I love parsnips. They must have to be in my top five all time favourite vegetables. Unfortunately for me though, parsnips seem to be ridiculously expensive. I still haven't quite worked out why or how they can possibly really cost $10/kg. Roll on the day when Hubby and I finally get the vege patch up and running and I grow my own (please, oh please let there be a variety that is happy to grow in South East Queensland!).
In a celebration of the wonderfulness of parsnips (and the fact that I had some), along with a hectic day and a cold wintery night, recently I found this lovely one-pot recipe in a new favourite recipe book of mine - Stephanie Alexander's Kitchen Garden Companion and decided it ticked all my boxes.
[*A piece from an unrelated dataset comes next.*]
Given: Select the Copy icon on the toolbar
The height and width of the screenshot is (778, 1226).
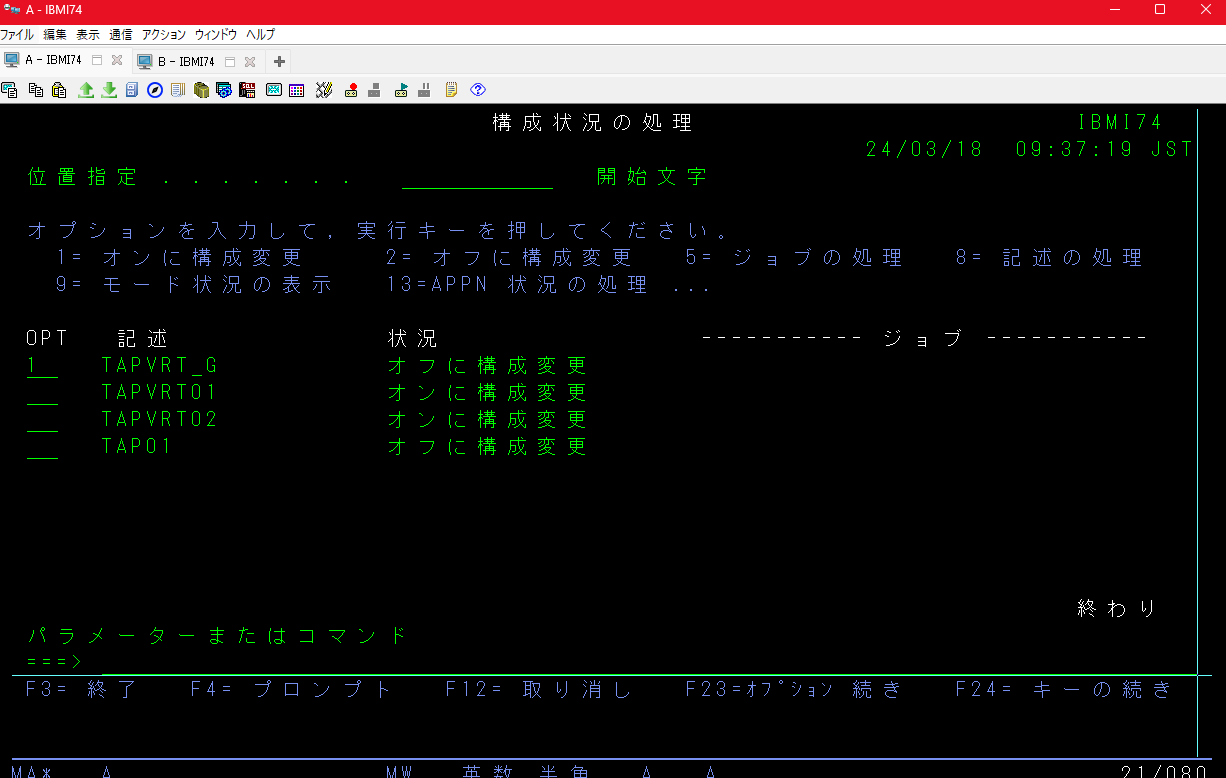Looking at the screenshot, I should (35, 90).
I had to amend the recipe slightly as I went - simply because I think my dish was smaller than the one in the recipe and because I wanted to sub out some carrot and sub in some sweet potato and potato. But in the end, I cut up carrots, onions, parsnips, sweet potato and little potatoes we happened to have in the fridge.
I cooked the onion slices off in a pan with some olive oil, and then poured some more olive oil into a pyrex glass dish and then added all the veges, 2 unpeeled garlic cloves and 2 bay leaves. I covered the lot with foil and popped it in the oven for 20 minutes on 180.
Once the 20 minutes was up, I pulled the dish out of the oven, turned the vegetables over and added in eight sausages, making sure they got coated in plenty of the oil in the dish. Then I popped the onion in over the top, put the foil back on and put it back in the oven for another 20 minutes.
At the end of the second 20 minutes, I pulled the dish out, took the foil off and turned the vegetables and the sausages. I had been concerned that the sausages wouldn't cook all the way through, but after 20 minutes they were looking good!
The final stage is to crank the oven up to 200, put the dish back in (without the foil) and cook for about 15 minutes (have a look at it after 10 and see what you think). To serve, I just put the dish on a trivet on the table, and had a stack of fresh crusty bread on hand to go with it.
Hubby whipped up a simple gravy to have alongside it as well, which really just finished things off. Can I just say, this dish is an ABSOLUTE WIN. It was so easy, and so much is done by the oven, rather than the cook, that it's not a big ask to duck away every 20 minutes to turn the veges over. We had enough left over (from feeding four) to feed two with left overs the next night, so, depending on the veges you choose (you don't HAVE to use parsnip), it can be a super cheap dinner.